In public Catherine Gladstone presented herself as the devoted wife: W. L. Watson, for example, observed 'the soft face, high-coloured as a girl's, and tremulous mouth; intent on one thing only in this life—her husband'. But in fact she had a good eye for the details of political presentation, waving from windows and from trains when her husband was too tired to do so, and checking that reporters were ready when he was about to speak. She was one of the first political wives regularly to sit by her husband on political platforms and on occasion she spoke at public meetings. The Gladstones presented themselves at extra-parliamentary political occasions as a pair and Catherine Gladstone became something of a political icon, featuring on political plates and memorabilia. In 1887 (aged seventy-five) she became first president of the Women's Liberal Federation, her aim being to 'guide, purify, and stimulate great political movements'. Her presidency was regal rather than executive in tone, and she found the details of political business difficult. She was unable to prevent the secession of a group within the federation, led by Rosalind, Lady Carlisle, which found her modest acceptance of women's suffrage excessively timid, and, after the federation split on the question, she resigned from it in October 1892.

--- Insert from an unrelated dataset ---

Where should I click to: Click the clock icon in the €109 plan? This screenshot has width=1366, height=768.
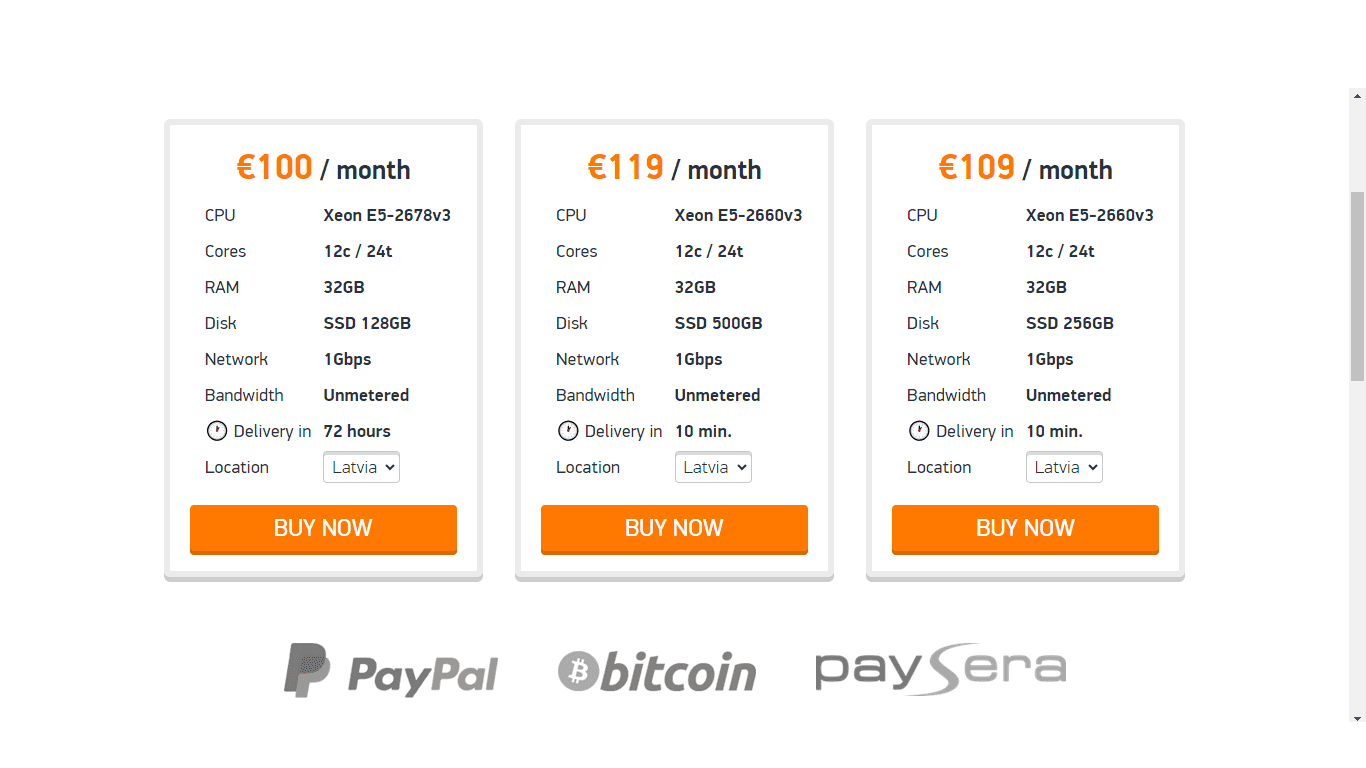pos(919,431)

As her family commitments eased in the 1860s, Catherine Gladstone involved herself in philanthropy, initially with the House of Charity in Greek Street, Soho, London, then in 1864 founding the Newport Market refuge for vagrants, in Seven Dials, London, to which she later added an industrial school. During the cholera epidemic of 1866 and its aftermath she set up an orphanage and a series of convalescent homes at Snaresbrook and Woodford. For these institutions she was an unembarrassable fund-raiser. Like her husband, she was also much involved in ‘rescuing’ prostitutes; she sometimes sought to restore their sense of self-respect by entertaining them to tea at 10 Downing Street.

This active life took its toll. She, even more than her husband, suffered from insomnia from about 1880 and her memory, always somewhat selective, deteriorated in the 1890s. On her husband's advice she declined the offer of a peerage when he retired as prime minister in 1894. She was the chief mourner at his state funeral in 1898. Catherine Gladstone died from pneumonia at Hawarden Castle on 14 June 1900. She was buried on 17 June next to her husband in their double grave in Westminster Abbey: his will had made this provision a condition of his being buried there.